The Red hand of Communism bitch-slaps a funky bass line as Amiri Baraka flips his cards and changes his suit from black to red and back again to party with a capital Y—because we like to? Not this time. As Baraka says, “And when they said, ‘Party,’ they meant an Anti-Revisionist Revolutionary Communist Party.” The corrupt bourgeois politics of the 1970s led the country down the yellow brickhouse road to a pot of red, black, and our old friend green—not the green that will save the planet, but the one that will ruin it.
Amiri Baraka sets fire to a little black piece of wax with the longest title ever—“You Was Dancin Need to Be Marchin So You Can Dance Some More Later On”—and watches the smoke signal his revolutionary brothers. The problem lies with how to feed propaganda to the peoples' feet so their minds won’t trip on the ideology. Working with comrade Al Vanderbilt, who engineered albums for Joe Henderson and Benny Troy, Baraka fashions an undeniable groove that gets the people on the floor and subverts the need to think. All the while, Winston Sims, whose mighty Mean Machine saxophone blew gold for the Commodores, tears at the fabric of the Advanced Workers' funk with sharp claws and a heavy sickle as the catchy phraseology of Marxism, Leninism and Mao Tze-tung rolls off the Anti Imperialist Singers’ tongues.
The flip, “Better Red Let Others Be Dead,” may have the more ominous title of the two tracks, but its jump-up disco bounce does a better job of infecting your mind through the soles of your shoes.
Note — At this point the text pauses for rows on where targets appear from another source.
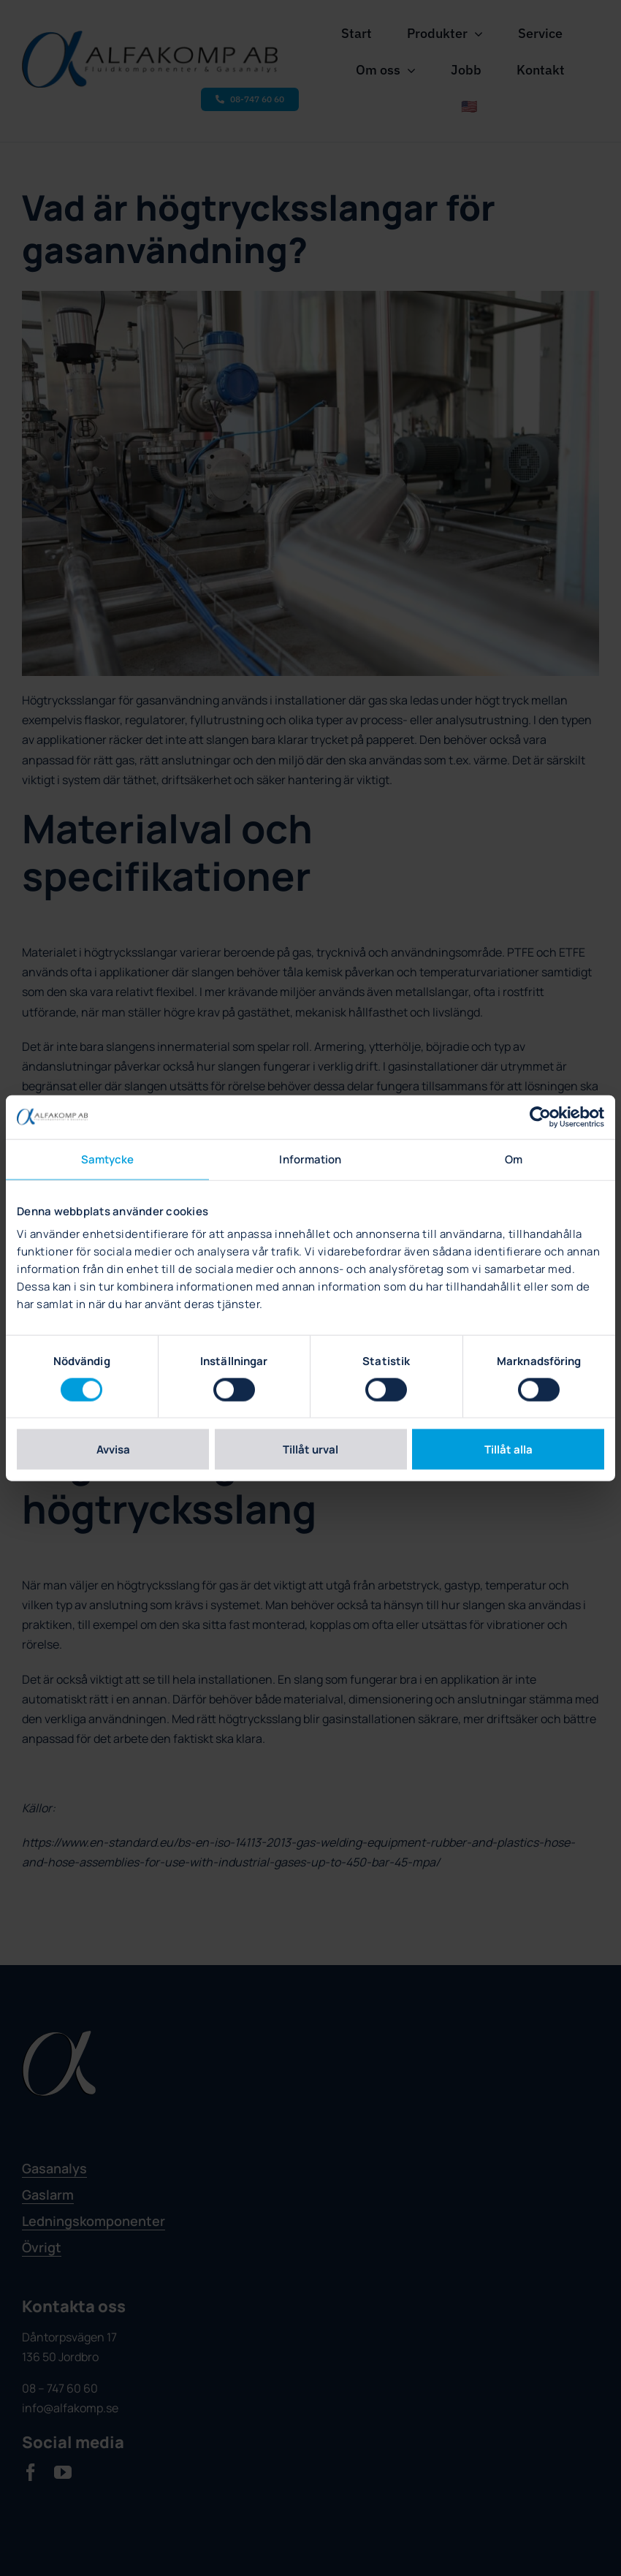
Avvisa (113, 1449)
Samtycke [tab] (107, 1158)
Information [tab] (310, 1158)
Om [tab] (513, 1158)
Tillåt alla (508, 1449)
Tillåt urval (310, 1449)
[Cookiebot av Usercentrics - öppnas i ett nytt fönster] (540, 1117)
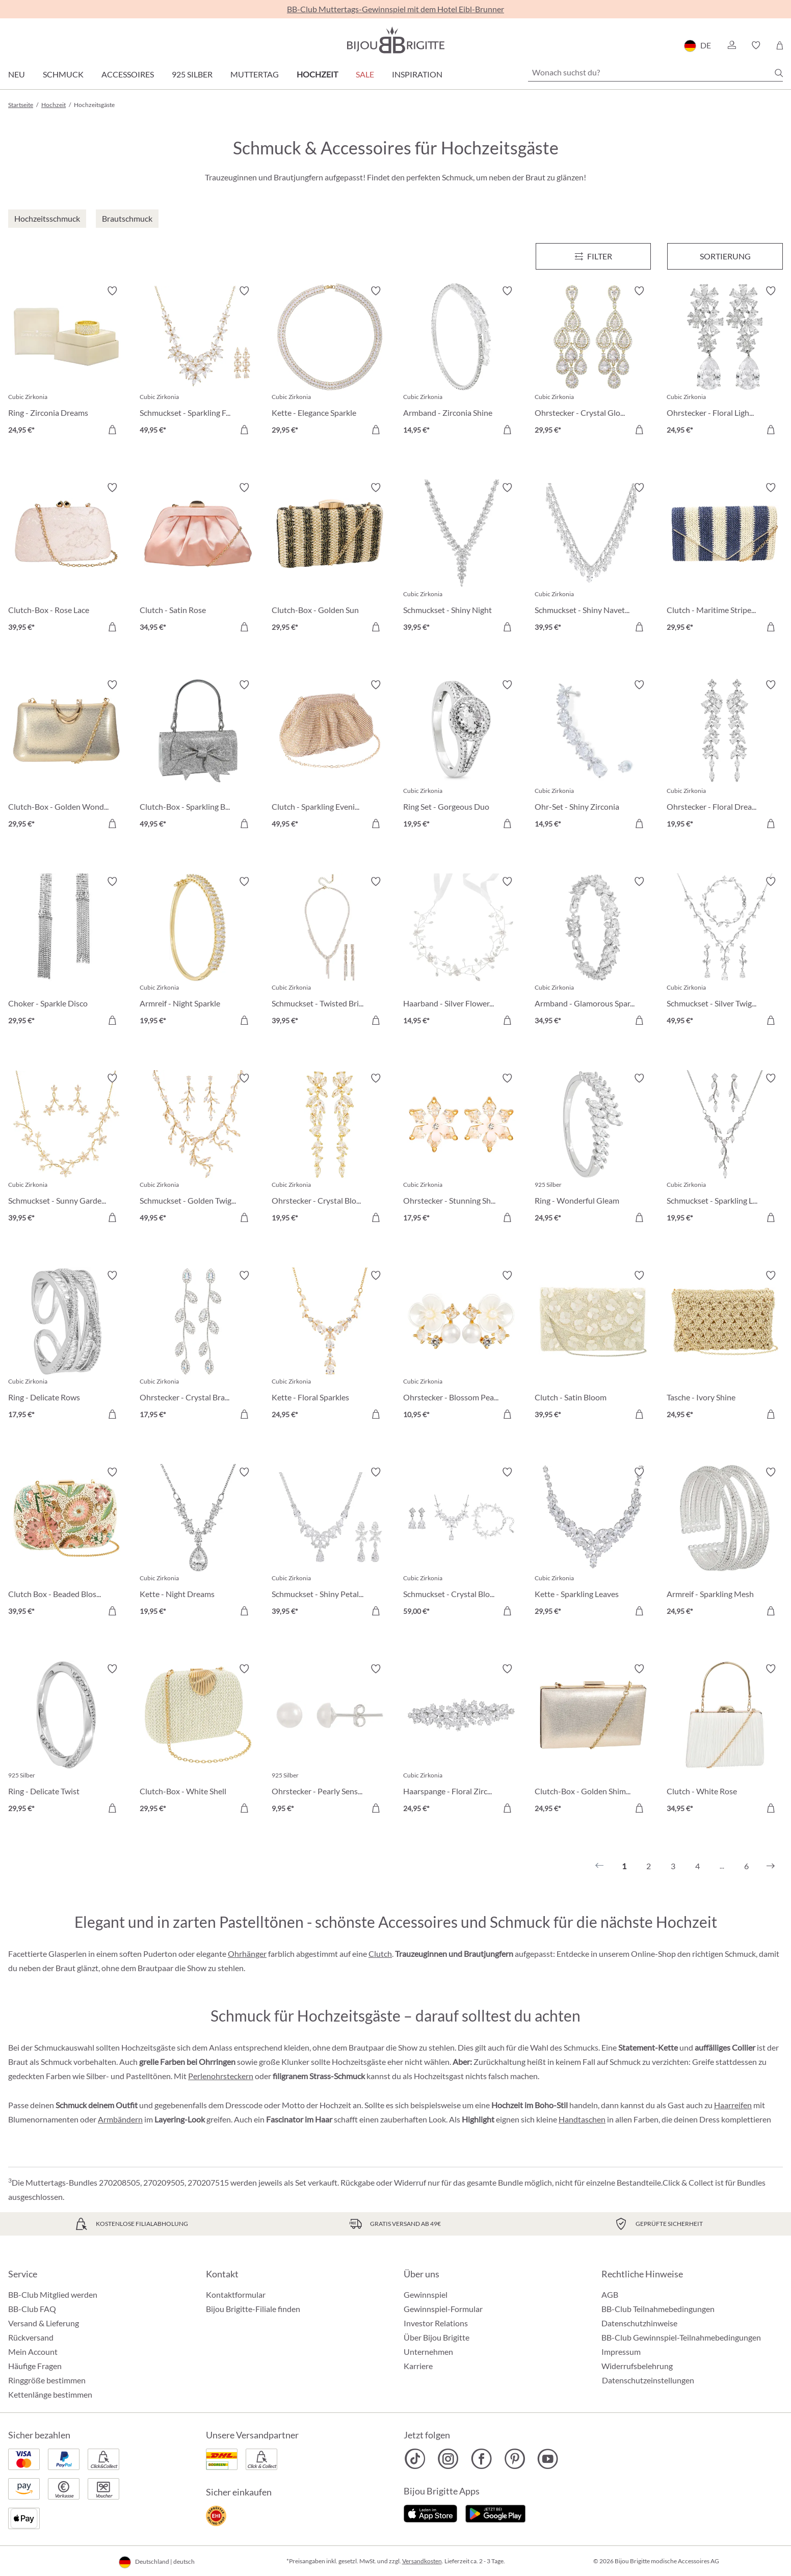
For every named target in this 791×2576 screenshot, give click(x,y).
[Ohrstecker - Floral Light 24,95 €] (725, 362)
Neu (16, 74)
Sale (365, 74)
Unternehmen (428, 2351)
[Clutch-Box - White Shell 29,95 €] (198, 1740)
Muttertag (254, 74)
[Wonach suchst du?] (655, 72)
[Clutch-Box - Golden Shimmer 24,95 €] (593, 1740)
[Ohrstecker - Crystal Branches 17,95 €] (198, 1346)
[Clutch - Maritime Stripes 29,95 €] (725, 558)
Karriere (418, 2366)
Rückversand (31, 2337)
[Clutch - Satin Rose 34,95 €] (198, 558)
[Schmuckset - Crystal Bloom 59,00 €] (461, 1543)
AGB (609, 2294)
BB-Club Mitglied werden (52, 2294)
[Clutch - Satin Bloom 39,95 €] (593, 1346)
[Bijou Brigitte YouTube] (547, 2459)
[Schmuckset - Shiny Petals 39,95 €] (330, 1543)
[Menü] (593, 256)
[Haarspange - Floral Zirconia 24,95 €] (461, 1740)
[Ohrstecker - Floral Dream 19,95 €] (725, 756)
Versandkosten (422, 2561)
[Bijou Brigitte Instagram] (448, 2459)
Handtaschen (582, 2119)
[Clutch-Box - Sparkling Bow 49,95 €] (198, 756)
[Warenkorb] (779, 45)
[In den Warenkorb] (244, 429)
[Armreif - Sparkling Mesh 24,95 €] (725, 1543)
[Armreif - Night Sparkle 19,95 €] (198, 952)
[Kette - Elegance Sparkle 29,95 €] (330, 362)
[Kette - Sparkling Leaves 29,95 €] (593, 1543)
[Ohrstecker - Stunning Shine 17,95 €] (461, 1149)
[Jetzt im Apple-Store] (430, 2512)
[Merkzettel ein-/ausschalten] (112, 291)
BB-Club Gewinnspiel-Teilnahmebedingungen (681, 2337)
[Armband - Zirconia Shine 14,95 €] (461, 362)
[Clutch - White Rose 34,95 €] (725, 1740)
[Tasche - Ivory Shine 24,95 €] (725, 1346)
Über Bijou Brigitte (436, 2337)
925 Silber (192, 74)
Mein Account (33, 2351)
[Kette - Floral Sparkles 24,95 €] (330, 1346)
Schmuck (63, 74)
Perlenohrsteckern (220, 2076)
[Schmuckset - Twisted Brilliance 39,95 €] (330, 952)
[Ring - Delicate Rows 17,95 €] (66, 1346)
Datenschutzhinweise (639, 2323)
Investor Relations (436, 2323)
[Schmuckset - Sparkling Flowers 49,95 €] (198, 362)
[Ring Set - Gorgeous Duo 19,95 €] (461, 756)
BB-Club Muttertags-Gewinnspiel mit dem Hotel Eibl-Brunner (395, 9)
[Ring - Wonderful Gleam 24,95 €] (593, 1149)
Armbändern (120, 2119)
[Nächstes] (771, 1866)
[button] (731, 45)
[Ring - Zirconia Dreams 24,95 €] (66, 362)
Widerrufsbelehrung (637, 2366)
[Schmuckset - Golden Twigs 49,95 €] (198, 1149)
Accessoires (127, 74)
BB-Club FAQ (32, 2309)
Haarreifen (733, 2105)
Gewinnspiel (425, 2294)
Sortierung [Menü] (725, 256)
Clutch (380, 1953)
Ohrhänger (247, 1953)
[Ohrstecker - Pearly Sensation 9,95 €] (330, 1740)
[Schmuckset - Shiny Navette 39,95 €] (593, 558)
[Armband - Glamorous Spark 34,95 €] (593, 952)
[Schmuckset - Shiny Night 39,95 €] (461, 558)
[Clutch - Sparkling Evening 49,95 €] (330, 756)
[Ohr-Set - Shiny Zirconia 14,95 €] (593, 756)
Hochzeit (317, 74)
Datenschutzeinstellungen (648, 2380)
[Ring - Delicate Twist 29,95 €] (66, 1740)
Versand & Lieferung (43, 2323)
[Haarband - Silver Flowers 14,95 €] (461, 952)
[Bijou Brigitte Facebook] (481, 2459)
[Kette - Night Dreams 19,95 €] (198, 1543)
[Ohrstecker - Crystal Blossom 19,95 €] (330, 1149)
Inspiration (417, 74)
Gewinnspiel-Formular (443, 2309)
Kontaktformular (236, 2294)
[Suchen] (779, 73)
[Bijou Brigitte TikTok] (415, 2459)
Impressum (621, 2351)
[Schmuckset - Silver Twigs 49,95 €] (725, 952)
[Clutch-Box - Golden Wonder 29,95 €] (66, 756)
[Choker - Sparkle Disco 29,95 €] (66, 952)
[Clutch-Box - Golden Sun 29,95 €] (330, 558)
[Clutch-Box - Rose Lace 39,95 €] (66, 558)
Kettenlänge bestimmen (50, 2394)
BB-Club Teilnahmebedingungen (658, 2309)
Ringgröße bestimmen (47, 2380)
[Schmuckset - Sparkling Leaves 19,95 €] (725, 1149)
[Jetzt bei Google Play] (495, 2512)
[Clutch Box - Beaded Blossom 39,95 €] (66, 1543)
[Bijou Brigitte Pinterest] (514, 2459)
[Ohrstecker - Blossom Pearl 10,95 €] (461, 1346)
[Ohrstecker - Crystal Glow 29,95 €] (593, 362)
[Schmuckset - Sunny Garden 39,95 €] (66, 1149)
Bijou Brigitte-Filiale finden (253, 2309)
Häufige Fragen (35, 2366)
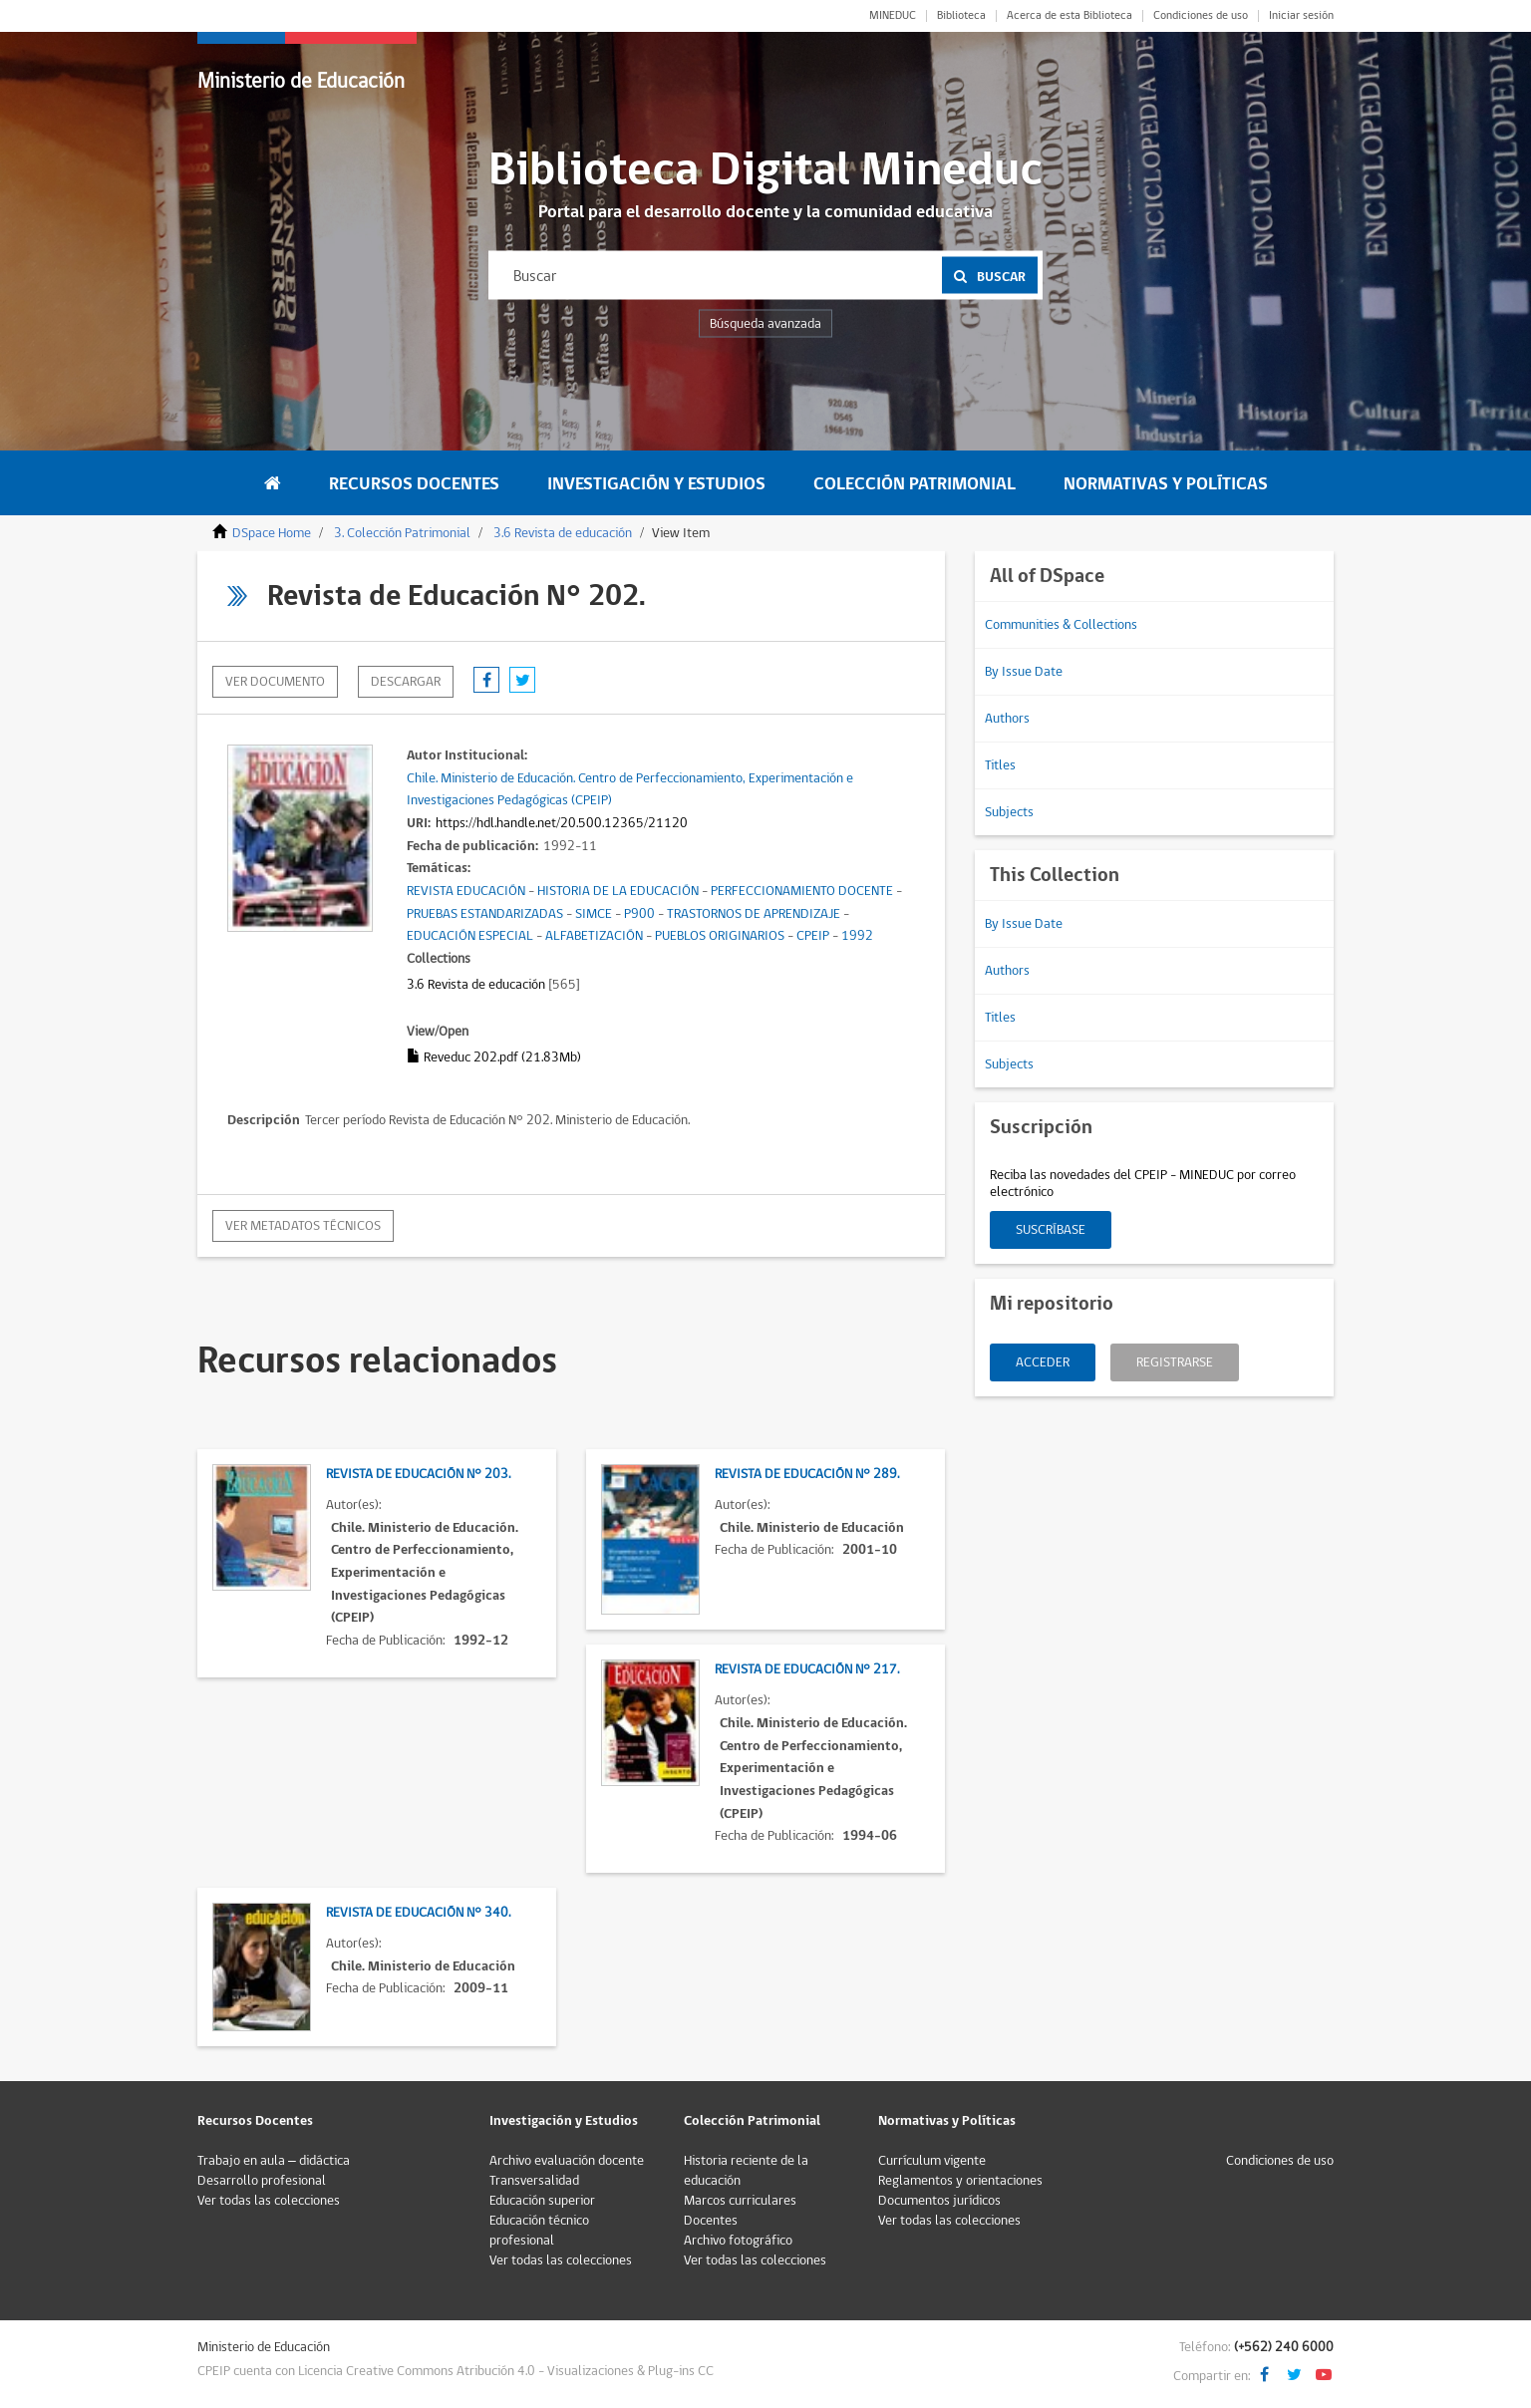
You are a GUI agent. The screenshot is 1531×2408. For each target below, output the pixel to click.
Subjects (1009, 812)
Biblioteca (961, 16)
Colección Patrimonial (914, 483)
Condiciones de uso (1200, 16)
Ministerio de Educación (301, 81)
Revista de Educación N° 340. (418, 1913)
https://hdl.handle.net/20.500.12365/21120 (562, 823)
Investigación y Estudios (656, 483)
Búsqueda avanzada (765, 324)
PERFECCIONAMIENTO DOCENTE (802, 891)
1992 (857, 936)
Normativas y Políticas (1166, 483)
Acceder (1043, 1362)
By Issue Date (1024, 672)
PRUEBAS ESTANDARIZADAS (485, 914)
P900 (639, 914)
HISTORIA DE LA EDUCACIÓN (618, 891)
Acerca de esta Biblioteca (1069, 16)
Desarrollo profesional (261, 2181)
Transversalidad (534, 2181)
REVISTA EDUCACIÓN (466, 891)
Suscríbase (1050, 1230)
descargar (406, 682)
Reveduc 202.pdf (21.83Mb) (494, 1057)
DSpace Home (271, 533)
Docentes (711, 2221)
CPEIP (812, 936)
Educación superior (542, 2201)
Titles (1000, 765)
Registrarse (1174, 1362)
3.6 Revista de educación (562, 533)
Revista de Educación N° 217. (807, 1669)
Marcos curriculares (740, 2201)
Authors (1007, 719)
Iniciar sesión (1301, 16)
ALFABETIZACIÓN (594, 936)
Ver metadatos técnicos (303, 1226)
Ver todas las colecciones (268, 2201)
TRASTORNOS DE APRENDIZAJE (753, 914)
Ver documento (275, 682)
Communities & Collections (1061, 625)
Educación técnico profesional (539, 2231)
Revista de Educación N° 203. (418, 1474)
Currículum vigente (932, 2161)
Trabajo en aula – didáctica (273, 2161)
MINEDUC (892, 16)
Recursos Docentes (414, 483)
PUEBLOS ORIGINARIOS (719, 936)
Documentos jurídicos (939, 2201)
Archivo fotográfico (738, 2241)
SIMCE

Baraka tells the old story of the color blind leading the color blind. Where all roads lead to red, and somehow there are “Indians all over the city” that transform all men into red men. But as the record spins, the snake eats its own tail, leaving only the question of “What would red be without green?” Baraka feeds his party red people with the promise that, “The earth belongs to the people. The wealth belongs to the people.”